[[ Data under study open ]]

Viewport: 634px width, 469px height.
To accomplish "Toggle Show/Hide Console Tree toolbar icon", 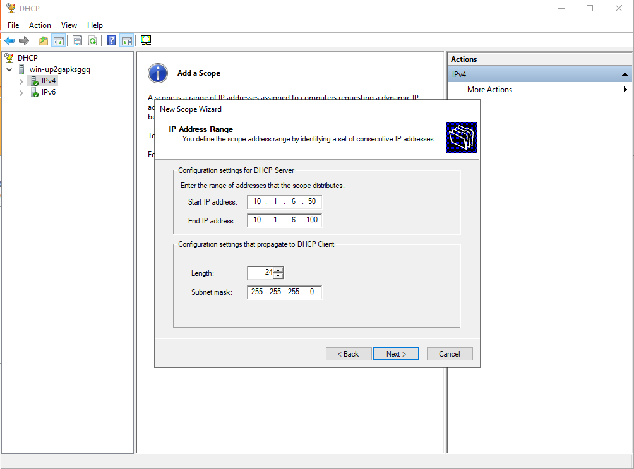I will tap(58, 40).
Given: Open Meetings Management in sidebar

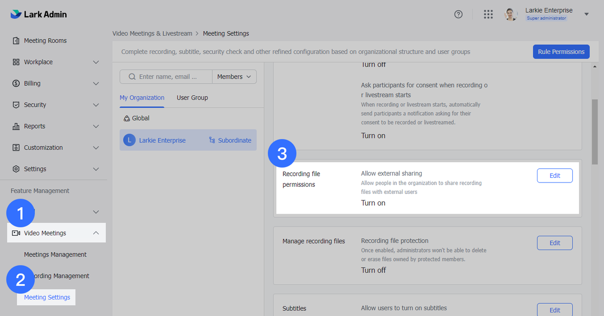Looking at the screenshot, I should pos(55,255).
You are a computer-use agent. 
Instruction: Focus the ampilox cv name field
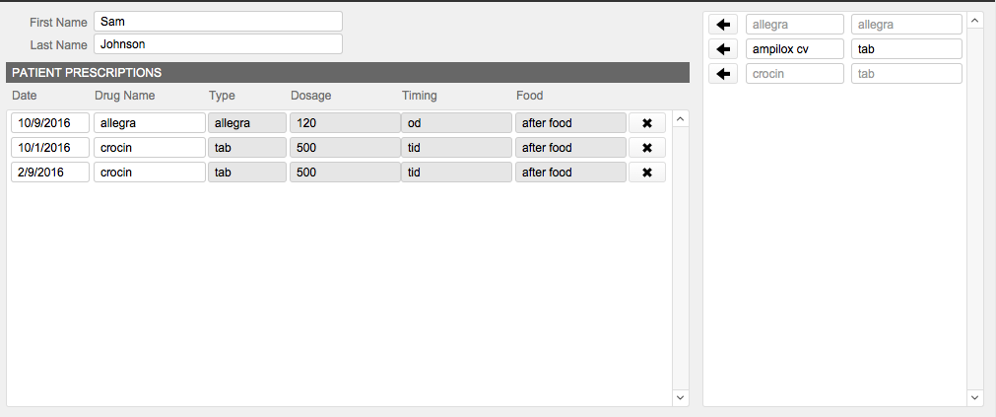click(x=794, y=49)
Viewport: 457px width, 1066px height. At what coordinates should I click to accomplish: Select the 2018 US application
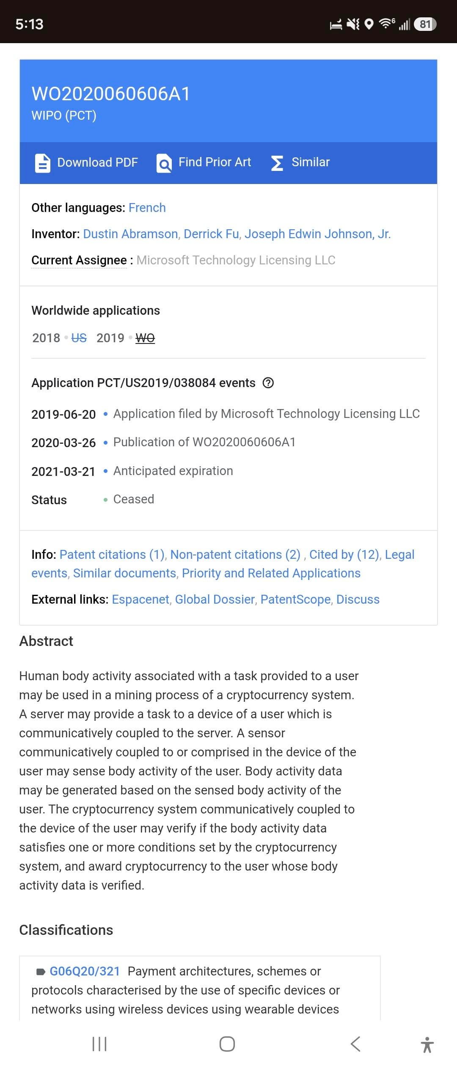pos(79,338)
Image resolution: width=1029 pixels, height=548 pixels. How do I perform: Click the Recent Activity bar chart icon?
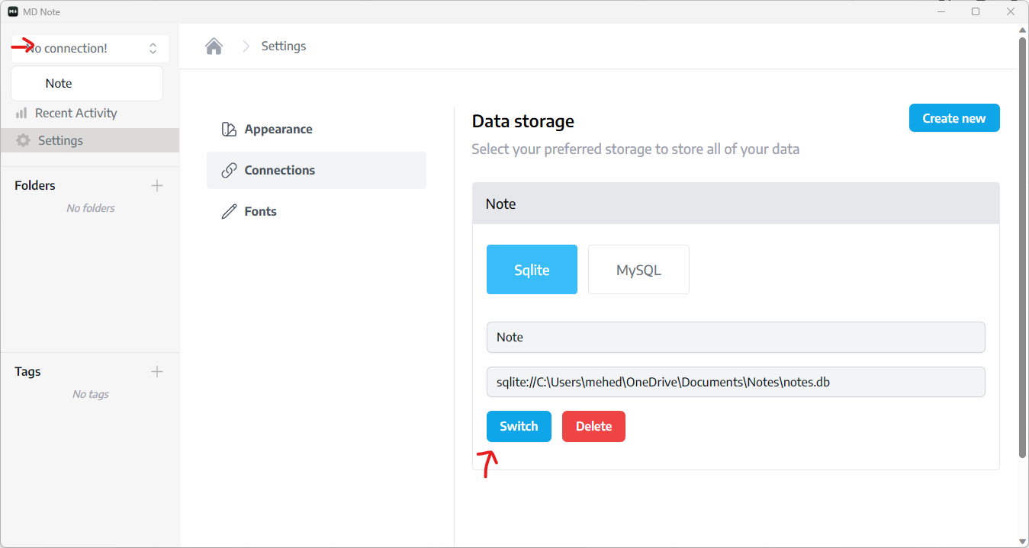click(21, 113)
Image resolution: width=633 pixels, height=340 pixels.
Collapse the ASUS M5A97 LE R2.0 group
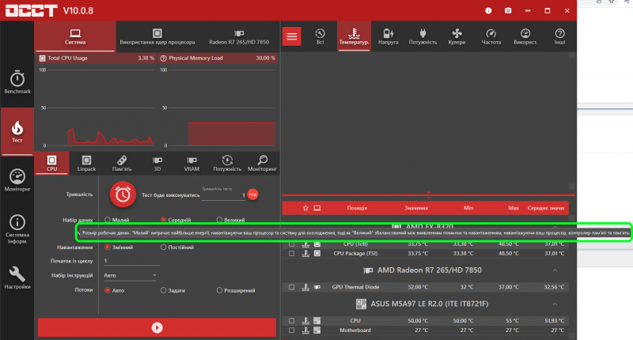click(x=555, y=304)
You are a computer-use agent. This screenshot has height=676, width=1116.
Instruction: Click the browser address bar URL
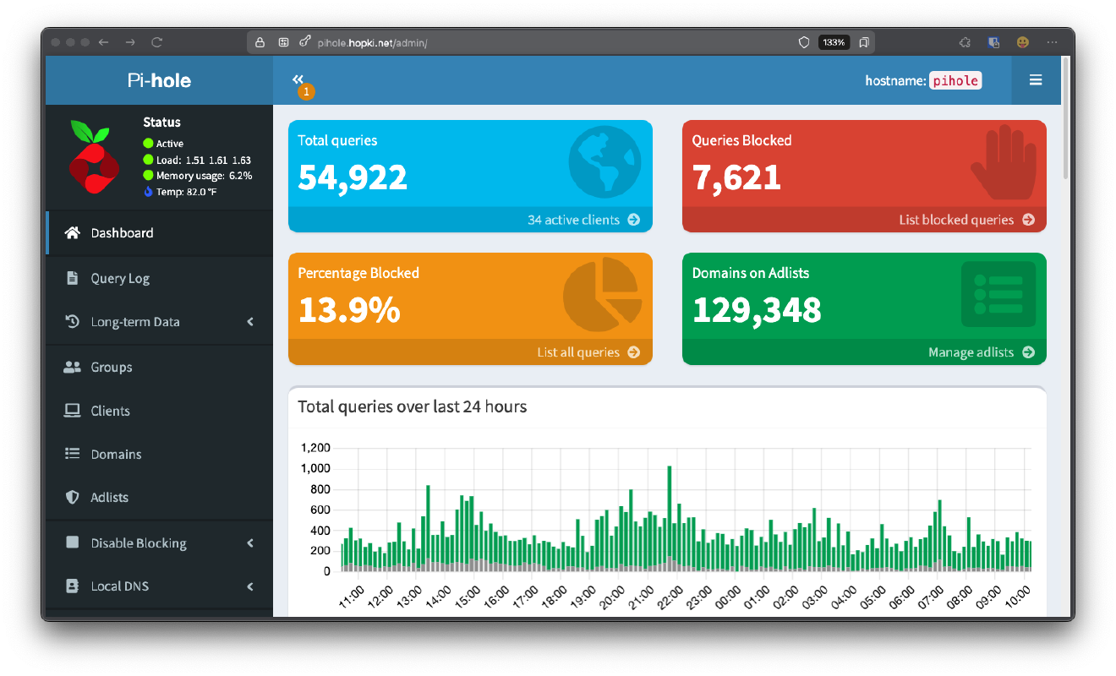pos(372,42)
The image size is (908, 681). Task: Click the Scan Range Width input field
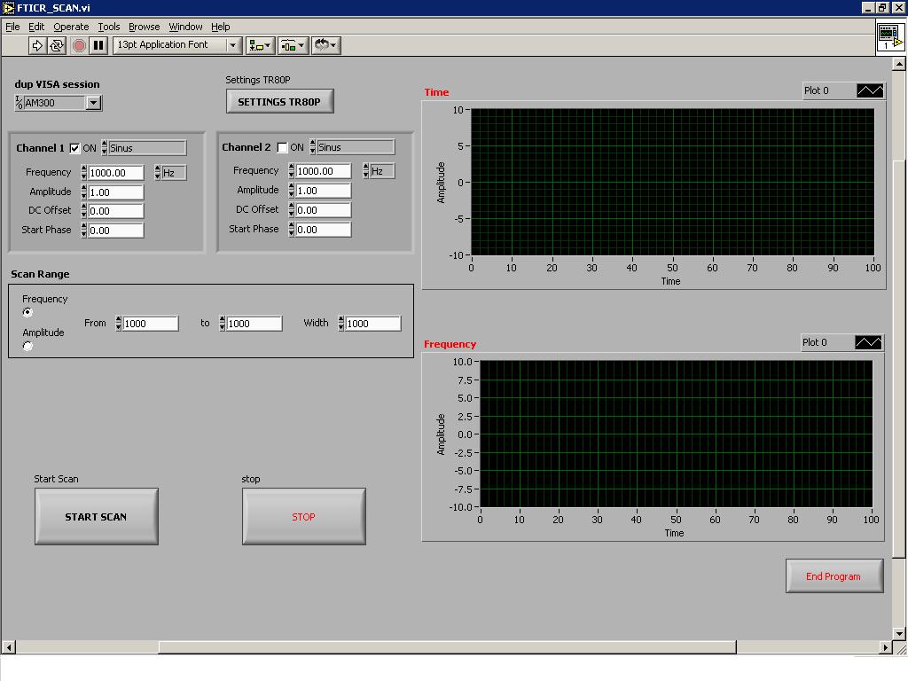(x=372, y=324)
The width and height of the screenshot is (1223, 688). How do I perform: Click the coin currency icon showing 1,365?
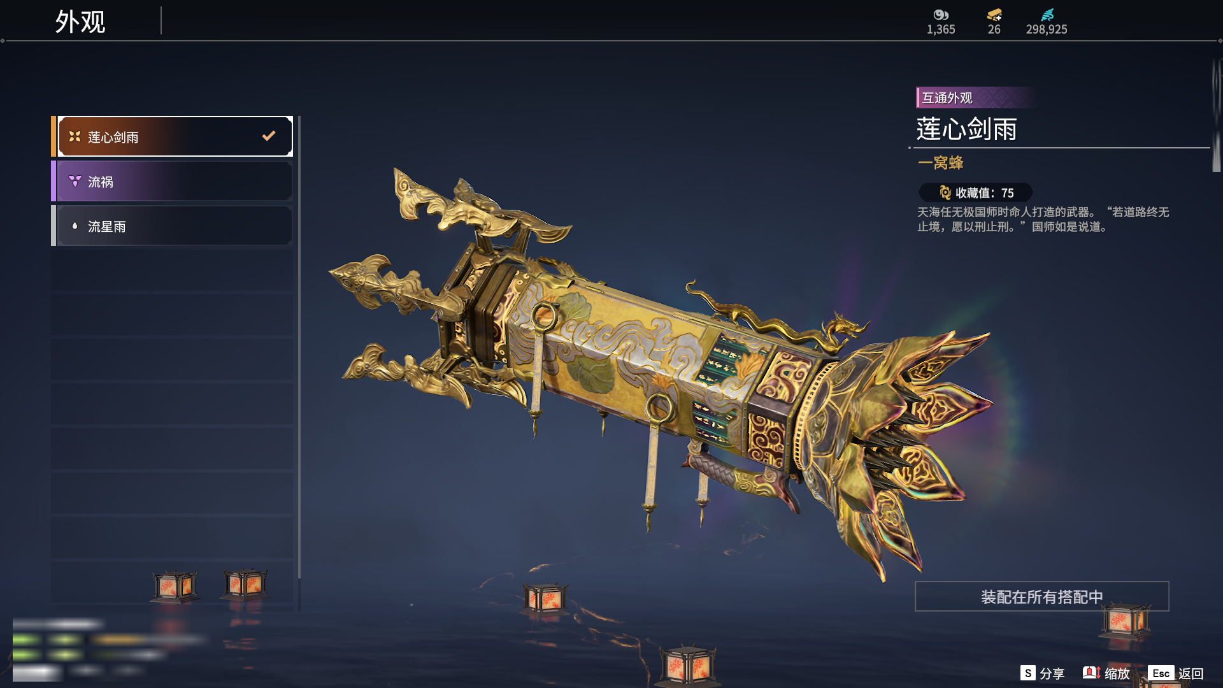pyautogui.click(x=941, y=15)
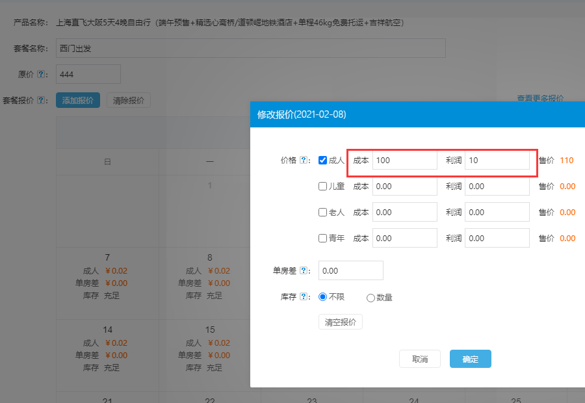Click the help icon next to 价格

pyautogui.click(x=304, y=161)
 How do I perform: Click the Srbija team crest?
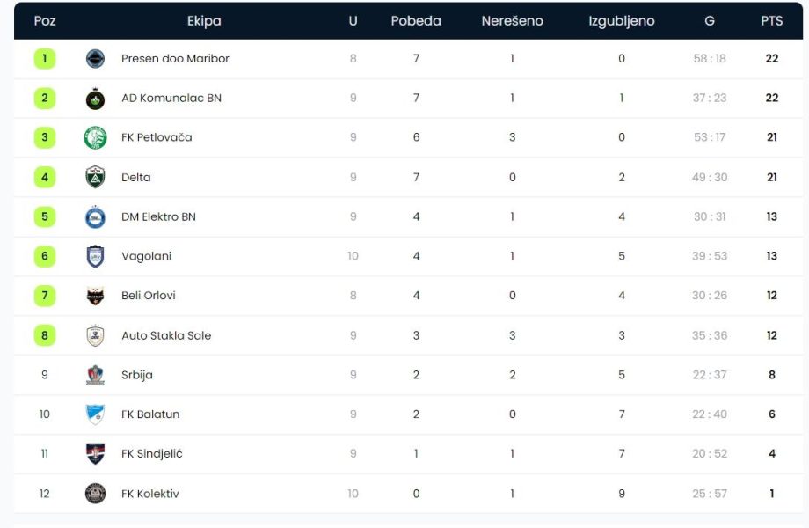[x=95, y=375]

[[ Data under study closed ]]

Required work = Go through the material and copy each line that contains "agent".

Solved problem =
You are a computer-use agent. 
You are a computer-use agent. This screenshot has height=676, width=1116.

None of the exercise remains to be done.